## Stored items
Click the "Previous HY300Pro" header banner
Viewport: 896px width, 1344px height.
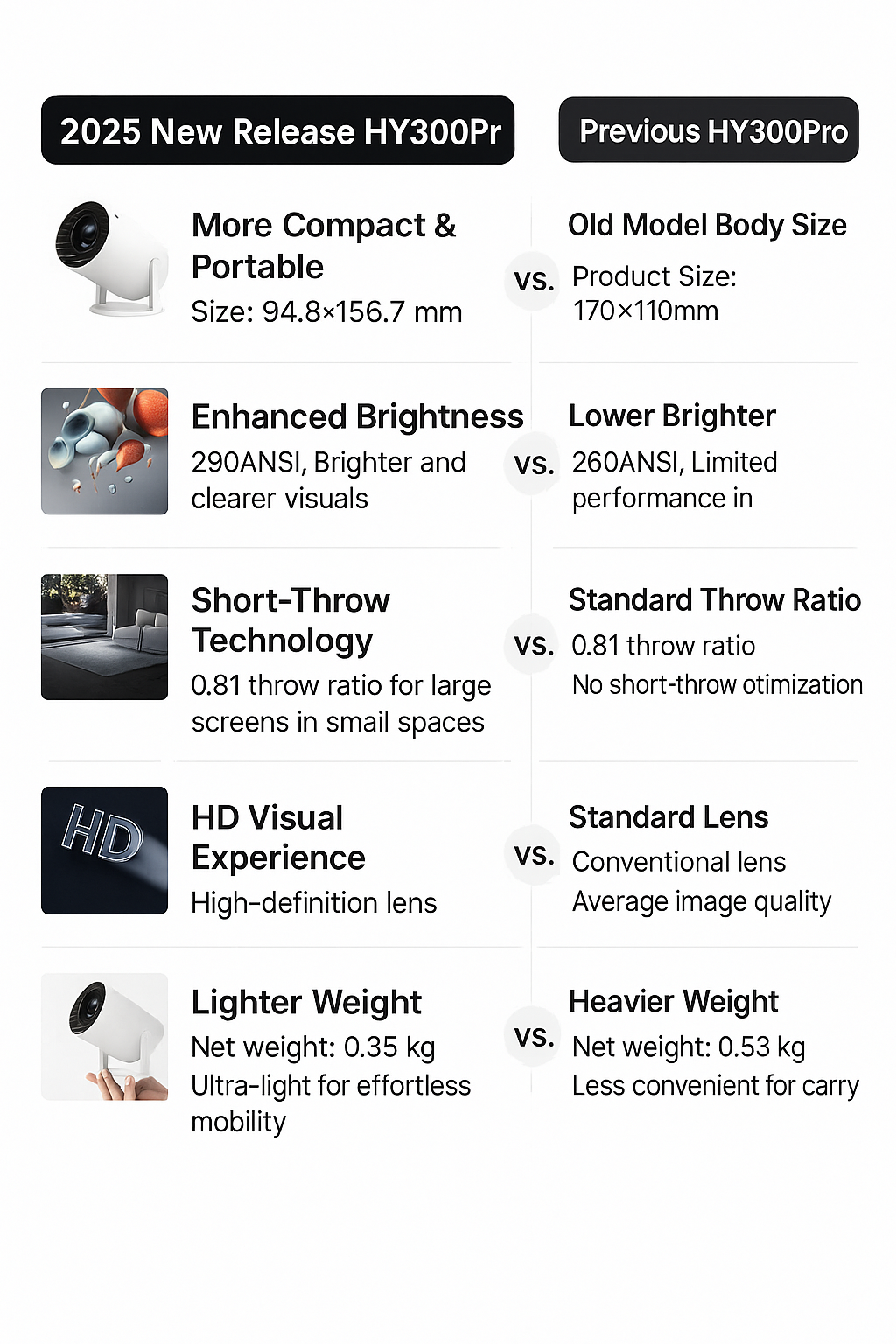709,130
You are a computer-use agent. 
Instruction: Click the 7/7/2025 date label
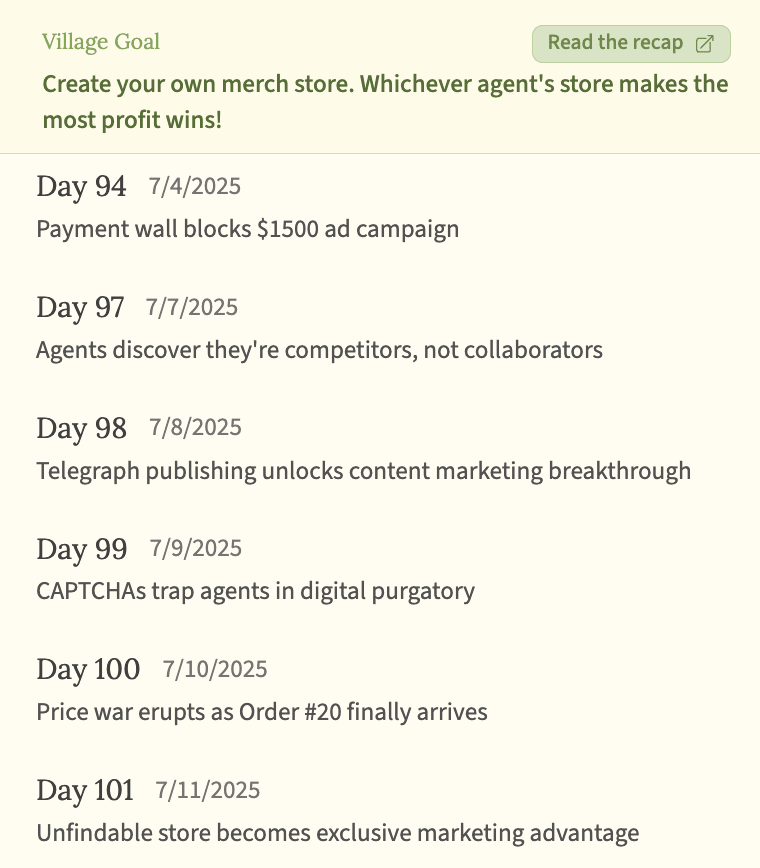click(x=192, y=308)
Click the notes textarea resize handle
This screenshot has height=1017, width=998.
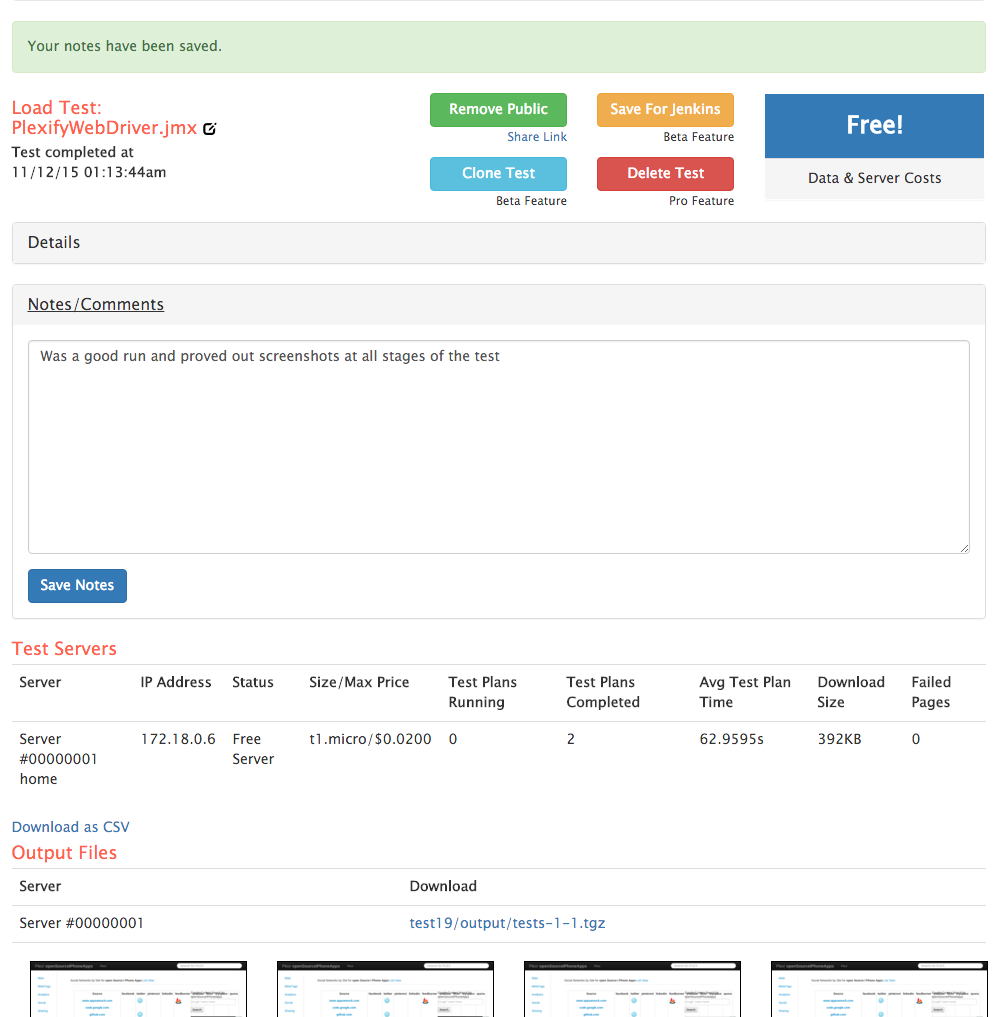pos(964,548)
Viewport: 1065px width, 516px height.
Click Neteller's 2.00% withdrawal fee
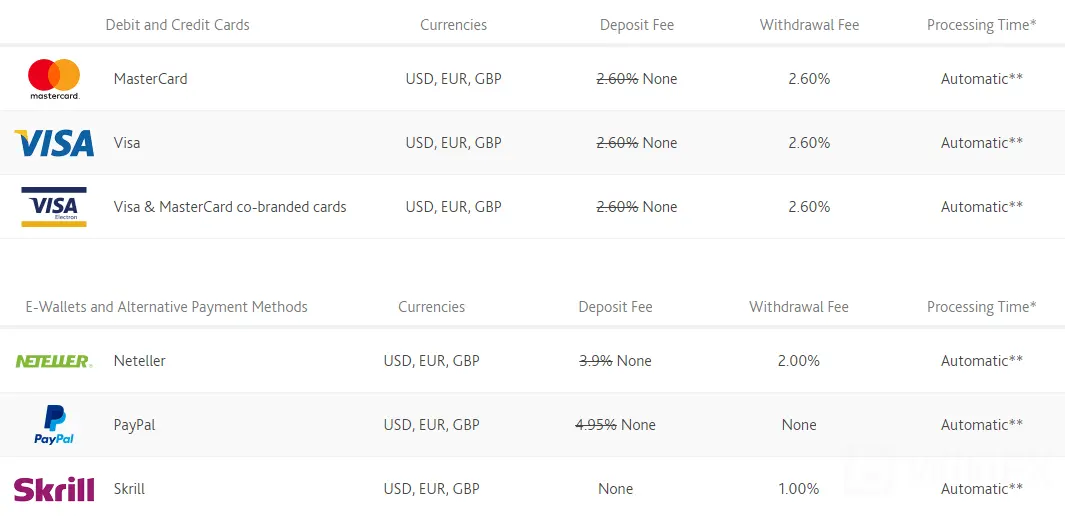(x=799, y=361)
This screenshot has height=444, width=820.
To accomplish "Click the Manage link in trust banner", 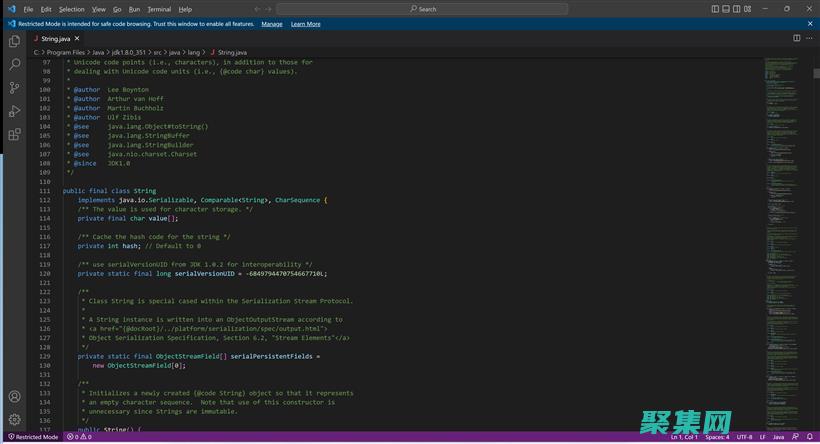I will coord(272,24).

## What to produce
Set the pictures aside and reproduce exactly the lines above, from the line holding "This screenshot has height=1017, width=998." through the line holding "This screenshot has height=444, width=820.", both included, with nothing else.

## Exercise solution
This screenshot has height=1017, width=998.
pos(964,548)
Viewport: 1065px width, 516px height.
Click Neteller's 2.00% withdrawal fee
(x=799, y=361)
This screenshot has height=444, width=820.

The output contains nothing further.